Exercise instructions
Can you turn the material from the line with "Task: Click the zoom out magnifier icon" through the line with "At what coordinates", both ends included, into a Markdown table? Number each line in a Row column, put its text in a Line column, and skip any blank lines.

Raw data
========================
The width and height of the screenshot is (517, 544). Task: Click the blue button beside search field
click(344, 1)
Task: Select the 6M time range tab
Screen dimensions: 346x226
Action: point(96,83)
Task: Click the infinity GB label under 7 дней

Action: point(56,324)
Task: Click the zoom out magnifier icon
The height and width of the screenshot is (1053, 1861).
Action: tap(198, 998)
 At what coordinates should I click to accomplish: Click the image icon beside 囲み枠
========================
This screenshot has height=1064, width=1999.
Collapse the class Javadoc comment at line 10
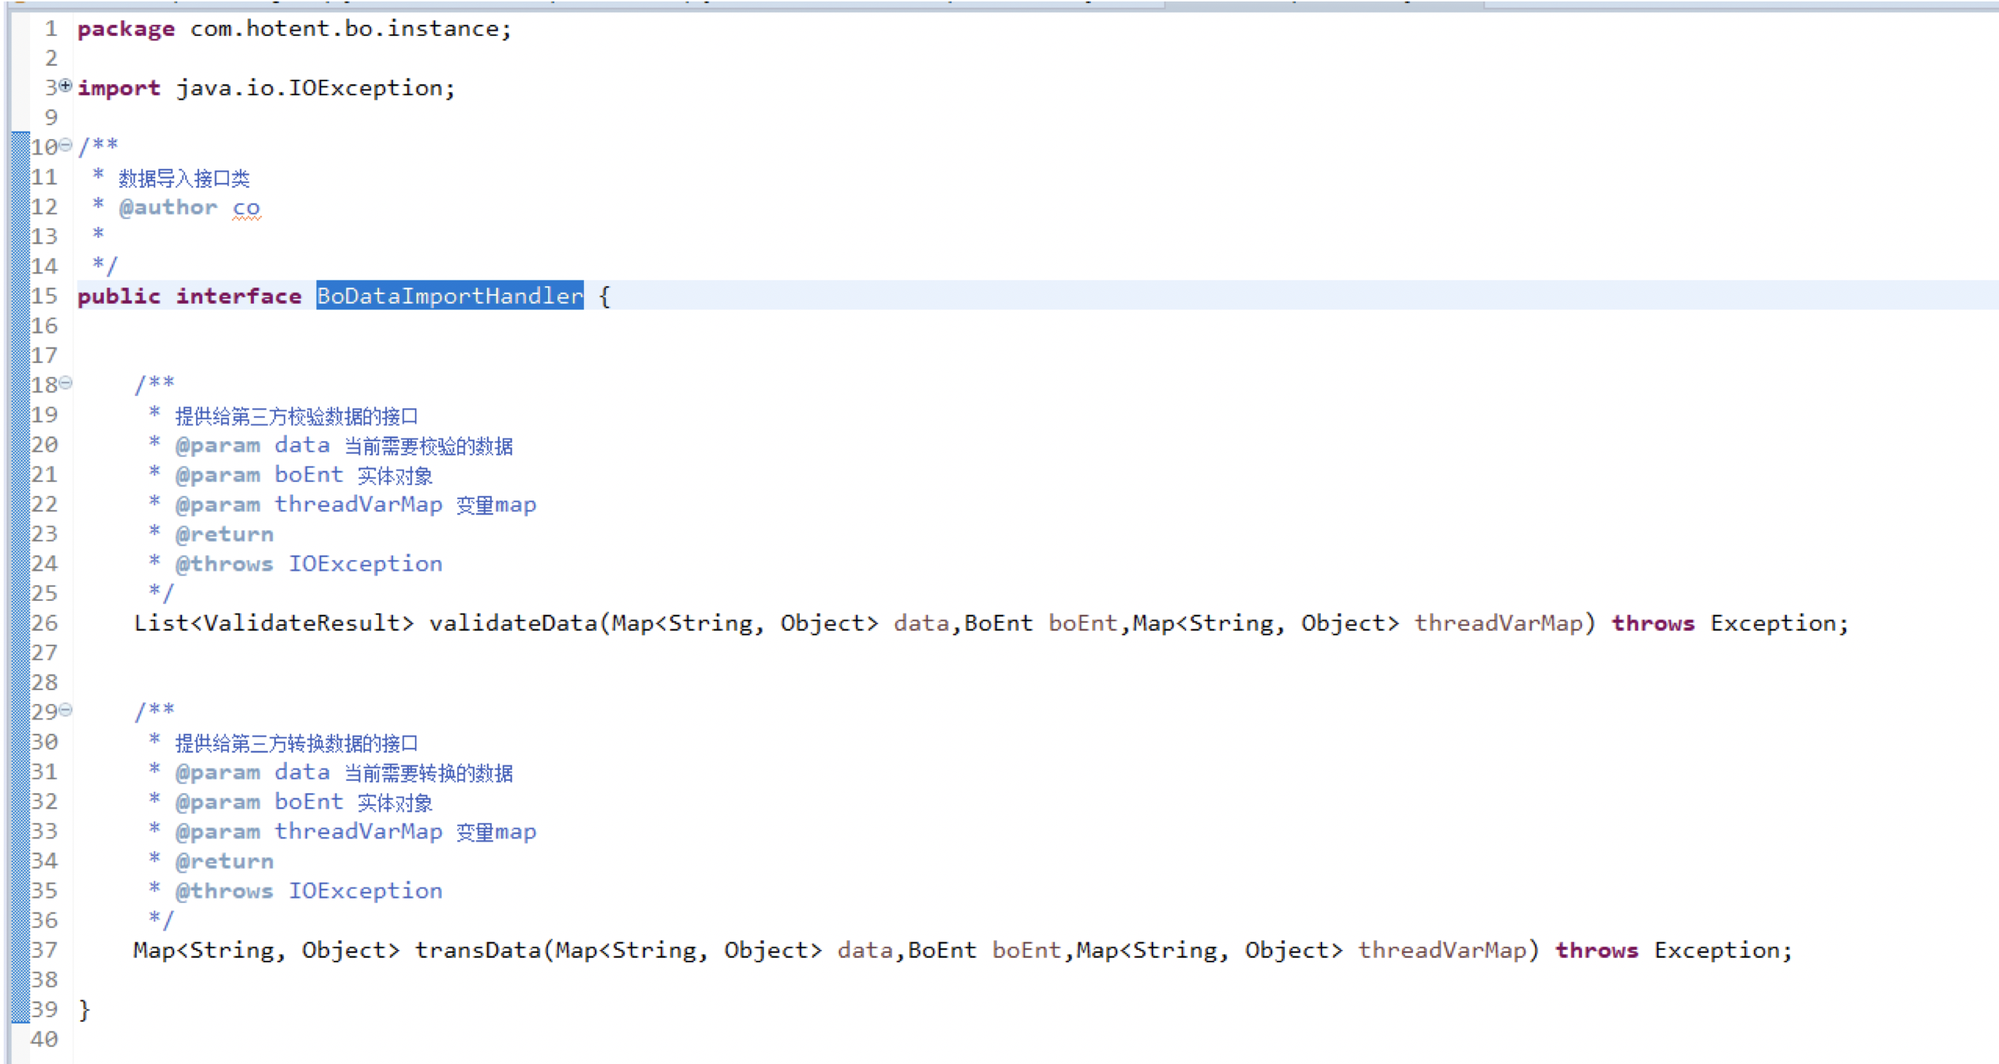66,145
========================
Answer to the task
| Row | Line |
|---|---|
| 1 | Task: Click the zoom out magnifier icon |
| 2 | The height and width of the screenshot is (1053, 1861). |
| 3 | Action: tap(198, 998) |
| 4 |  At what coordinates should I click to accomplish: Click the image icon beside 囲み枠 |